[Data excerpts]
[Start of Attachment]
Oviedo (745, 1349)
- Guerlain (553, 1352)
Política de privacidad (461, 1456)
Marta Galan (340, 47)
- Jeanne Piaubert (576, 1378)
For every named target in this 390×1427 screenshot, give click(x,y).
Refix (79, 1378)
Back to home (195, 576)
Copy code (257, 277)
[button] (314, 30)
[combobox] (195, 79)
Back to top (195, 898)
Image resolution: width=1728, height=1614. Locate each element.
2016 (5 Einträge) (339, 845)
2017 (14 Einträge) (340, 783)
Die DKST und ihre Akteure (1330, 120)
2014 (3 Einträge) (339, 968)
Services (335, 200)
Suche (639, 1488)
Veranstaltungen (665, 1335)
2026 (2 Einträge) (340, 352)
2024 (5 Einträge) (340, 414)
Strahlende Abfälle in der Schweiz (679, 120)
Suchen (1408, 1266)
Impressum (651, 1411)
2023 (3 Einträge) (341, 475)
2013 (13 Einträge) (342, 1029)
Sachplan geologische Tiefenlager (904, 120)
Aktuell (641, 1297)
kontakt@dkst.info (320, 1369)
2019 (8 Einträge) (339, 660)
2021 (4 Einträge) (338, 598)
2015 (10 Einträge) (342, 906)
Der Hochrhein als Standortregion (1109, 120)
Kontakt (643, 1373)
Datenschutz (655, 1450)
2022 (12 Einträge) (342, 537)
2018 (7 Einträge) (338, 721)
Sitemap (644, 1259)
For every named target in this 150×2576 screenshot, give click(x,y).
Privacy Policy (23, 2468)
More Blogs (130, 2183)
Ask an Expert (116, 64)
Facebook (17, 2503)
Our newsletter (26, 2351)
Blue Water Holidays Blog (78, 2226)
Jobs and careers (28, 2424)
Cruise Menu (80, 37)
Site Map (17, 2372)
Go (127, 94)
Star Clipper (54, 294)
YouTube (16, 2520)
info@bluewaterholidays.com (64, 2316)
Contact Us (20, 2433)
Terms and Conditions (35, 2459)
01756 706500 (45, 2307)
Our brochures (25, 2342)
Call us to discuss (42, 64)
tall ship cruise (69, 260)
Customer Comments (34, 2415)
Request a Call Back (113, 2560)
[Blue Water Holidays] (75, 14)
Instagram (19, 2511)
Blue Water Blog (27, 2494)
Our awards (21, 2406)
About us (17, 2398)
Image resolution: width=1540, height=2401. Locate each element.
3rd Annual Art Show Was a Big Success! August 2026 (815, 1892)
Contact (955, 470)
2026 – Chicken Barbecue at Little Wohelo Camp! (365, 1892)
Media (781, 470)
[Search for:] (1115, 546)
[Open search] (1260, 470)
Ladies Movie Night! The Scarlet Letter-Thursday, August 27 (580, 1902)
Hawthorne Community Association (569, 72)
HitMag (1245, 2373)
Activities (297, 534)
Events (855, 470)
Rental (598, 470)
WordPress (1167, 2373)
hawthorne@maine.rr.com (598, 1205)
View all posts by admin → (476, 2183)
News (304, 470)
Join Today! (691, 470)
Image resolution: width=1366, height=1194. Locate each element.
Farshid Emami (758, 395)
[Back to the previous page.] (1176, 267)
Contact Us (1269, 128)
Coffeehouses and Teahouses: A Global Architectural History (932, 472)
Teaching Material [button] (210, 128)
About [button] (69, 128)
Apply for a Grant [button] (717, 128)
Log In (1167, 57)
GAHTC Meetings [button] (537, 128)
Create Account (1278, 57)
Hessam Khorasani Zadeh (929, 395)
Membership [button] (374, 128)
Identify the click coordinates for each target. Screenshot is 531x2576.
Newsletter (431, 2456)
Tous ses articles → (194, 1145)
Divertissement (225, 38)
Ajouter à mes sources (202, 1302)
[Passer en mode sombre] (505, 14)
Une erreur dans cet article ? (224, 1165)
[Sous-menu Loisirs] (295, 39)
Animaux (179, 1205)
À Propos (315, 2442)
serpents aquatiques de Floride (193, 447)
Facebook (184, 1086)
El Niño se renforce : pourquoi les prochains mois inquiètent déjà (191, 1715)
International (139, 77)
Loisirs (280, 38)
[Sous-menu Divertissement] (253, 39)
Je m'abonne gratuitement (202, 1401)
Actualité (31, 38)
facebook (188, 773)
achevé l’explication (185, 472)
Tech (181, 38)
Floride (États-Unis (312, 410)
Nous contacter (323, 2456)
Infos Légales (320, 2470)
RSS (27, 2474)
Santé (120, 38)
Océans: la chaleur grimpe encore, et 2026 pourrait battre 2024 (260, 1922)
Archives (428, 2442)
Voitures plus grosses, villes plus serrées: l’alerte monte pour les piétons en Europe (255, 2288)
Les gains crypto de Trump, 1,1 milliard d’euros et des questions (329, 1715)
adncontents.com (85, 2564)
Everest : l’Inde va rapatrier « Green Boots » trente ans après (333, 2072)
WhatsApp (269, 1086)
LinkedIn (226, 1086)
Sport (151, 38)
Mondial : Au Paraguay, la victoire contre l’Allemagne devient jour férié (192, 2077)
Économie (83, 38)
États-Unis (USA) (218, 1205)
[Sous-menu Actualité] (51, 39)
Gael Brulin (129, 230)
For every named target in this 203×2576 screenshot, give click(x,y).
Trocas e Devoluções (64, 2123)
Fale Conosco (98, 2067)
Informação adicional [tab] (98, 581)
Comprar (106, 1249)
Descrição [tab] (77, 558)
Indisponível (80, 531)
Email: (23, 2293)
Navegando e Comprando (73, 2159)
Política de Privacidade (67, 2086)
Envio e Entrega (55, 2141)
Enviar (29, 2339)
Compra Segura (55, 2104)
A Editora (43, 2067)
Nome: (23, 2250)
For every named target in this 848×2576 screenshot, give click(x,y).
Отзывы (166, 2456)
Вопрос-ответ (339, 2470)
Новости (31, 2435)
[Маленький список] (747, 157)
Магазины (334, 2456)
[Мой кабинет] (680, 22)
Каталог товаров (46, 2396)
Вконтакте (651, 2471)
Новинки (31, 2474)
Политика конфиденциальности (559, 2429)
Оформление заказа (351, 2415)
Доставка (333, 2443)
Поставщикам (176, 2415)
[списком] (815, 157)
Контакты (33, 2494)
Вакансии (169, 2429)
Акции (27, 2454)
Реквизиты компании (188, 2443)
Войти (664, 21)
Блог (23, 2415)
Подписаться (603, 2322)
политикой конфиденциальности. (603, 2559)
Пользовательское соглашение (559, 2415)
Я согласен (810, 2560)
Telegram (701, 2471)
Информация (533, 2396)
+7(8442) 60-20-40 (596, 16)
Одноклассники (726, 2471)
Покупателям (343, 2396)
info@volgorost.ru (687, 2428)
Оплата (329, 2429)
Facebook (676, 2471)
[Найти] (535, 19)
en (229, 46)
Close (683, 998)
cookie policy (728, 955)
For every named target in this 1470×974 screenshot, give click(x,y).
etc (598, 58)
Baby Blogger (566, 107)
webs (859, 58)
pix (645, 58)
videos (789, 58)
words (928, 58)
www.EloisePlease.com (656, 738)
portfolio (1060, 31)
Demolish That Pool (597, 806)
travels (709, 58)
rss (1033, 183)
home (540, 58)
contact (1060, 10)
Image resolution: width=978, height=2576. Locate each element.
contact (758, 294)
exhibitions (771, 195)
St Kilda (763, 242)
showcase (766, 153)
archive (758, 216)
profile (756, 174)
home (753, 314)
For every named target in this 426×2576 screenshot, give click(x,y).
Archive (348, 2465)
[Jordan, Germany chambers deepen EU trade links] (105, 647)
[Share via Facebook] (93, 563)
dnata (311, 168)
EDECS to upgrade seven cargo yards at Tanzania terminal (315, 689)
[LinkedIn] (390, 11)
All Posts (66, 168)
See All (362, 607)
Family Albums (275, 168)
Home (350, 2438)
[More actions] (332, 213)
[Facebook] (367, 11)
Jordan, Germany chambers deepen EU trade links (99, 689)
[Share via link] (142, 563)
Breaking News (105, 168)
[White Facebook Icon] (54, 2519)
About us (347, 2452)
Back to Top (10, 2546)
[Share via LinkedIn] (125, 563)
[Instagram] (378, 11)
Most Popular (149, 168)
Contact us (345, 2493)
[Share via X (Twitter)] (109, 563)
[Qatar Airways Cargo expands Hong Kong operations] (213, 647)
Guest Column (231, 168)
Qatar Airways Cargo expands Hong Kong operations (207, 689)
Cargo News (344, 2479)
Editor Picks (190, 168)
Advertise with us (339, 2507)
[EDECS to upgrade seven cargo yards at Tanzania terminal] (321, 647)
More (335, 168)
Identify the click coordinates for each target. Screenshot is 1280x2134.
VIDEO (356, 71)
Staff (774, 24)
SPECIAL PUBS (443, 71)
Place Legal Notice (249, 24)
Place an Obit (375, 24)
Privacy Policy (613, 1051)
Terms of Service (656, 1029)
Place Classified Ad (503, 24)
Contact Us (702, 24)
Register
[End of Attachment]
What is being asked:
A word-for-word copy of the entries, from the first line through the line containing "[Open search] (1260, 470)", is the whole answer.

Response area:
Oviedo (745, 1349)
- Guerlain (553, 1352)
Política de privacidad (461, 1456)
Marta Galan (340, 47)
- Jeanne Piaubert (576, 1378)
For every named target in this 390×1427 screenshot, give click(x,y).
Refix (79, 1378)
Back to home (195, 576)
Copy code (257, 277)
[button] (314, 30)
[combobox] (195, 79)
Back to top (195, 898)
Image resolution: width=1728, height=1614. Locate each element.
2016 (5 Einträge) (339, 845)
2017 (14 Einträge) (340, 783)
Die DKST und ihre Akteure (1330, 120)
2014 (3 Einträge) (339, 968)
Services (335, 200)
Suche (639, 1488)
Veranstaltungen (665, 1335)
2026 (2 Einträge) (340, 352)
2024 (5 Einträge) (340, 414)
Strahlende Abfälle in der Schweiz (679, 120)
Suchen (1408, 1266)
Impressum (651, 1411)
2023 (3 Einträge) (341, 475)
2013 (13 Einträge) (342, 1029)
Sachplan geologische Tiefenlager (904, 120)
Aktuell (641, 1297)
kontakt@dkst.info (320, 1369)
2019 (8 Einträge) (339, 660)
2021 (4 Einträge) (338, 598)
2015 (10 Einträge) (342, 906)
Der Hochrhein als Standortregion (1109, 120)
Kontakt (643, 1373)
Datenschutz (655, 1450)
2022 (12 Einträge) (342, 537)
2018 (7 Einträge) (338, 721)
Sitemap (644, 1259)
For every named target in this 150×2576 screenshot, give click(x,y).
Privacy Policy (23, 2468)
More Blogs (130, 2183)
Ask an Expert (116, 64)
Facebook (17, 2503)
Our newsletter (26, 2351)
Blue Water Holidays Blog (78, 2226)
Jobs and careers (28, 2424)
Cruise Menu (80, 37)
Site Map (17, 2372)
Go (127, 94)
Star Clipper (54, 294)
YouTube (16, 2520)
info@bluewaterholidays.com (64, 2316)
Contact Us (20, 2433)
Terms and Conditions (35, 2459)
01756 706500 (45, 2307)
Our brochures (25, 2342)
Call us to discuss (42, 64)
tall ship cruise (69, 260)
Customer Comments (34, 2415)
Request a Call Back (113, 2560)
[Blue Water Holidays] (75, 14)
Instagram (19, 2511)
Blue Water Blog (27, 2494)
Our awards (21, 2406)
About us (17, 2398)
Image resolution: width=1540, height=2401. Locate each element.
3rd Annual Art Show Was a Big Success! August 2026 (815, 1892)
Contact (955, 470)
2026 – Chicken Barbecue at Little Wohelo Camp! (365, 1892)
Media (781, 470)
[Search for:] (1115, 546)
[Open search] (1260, 470)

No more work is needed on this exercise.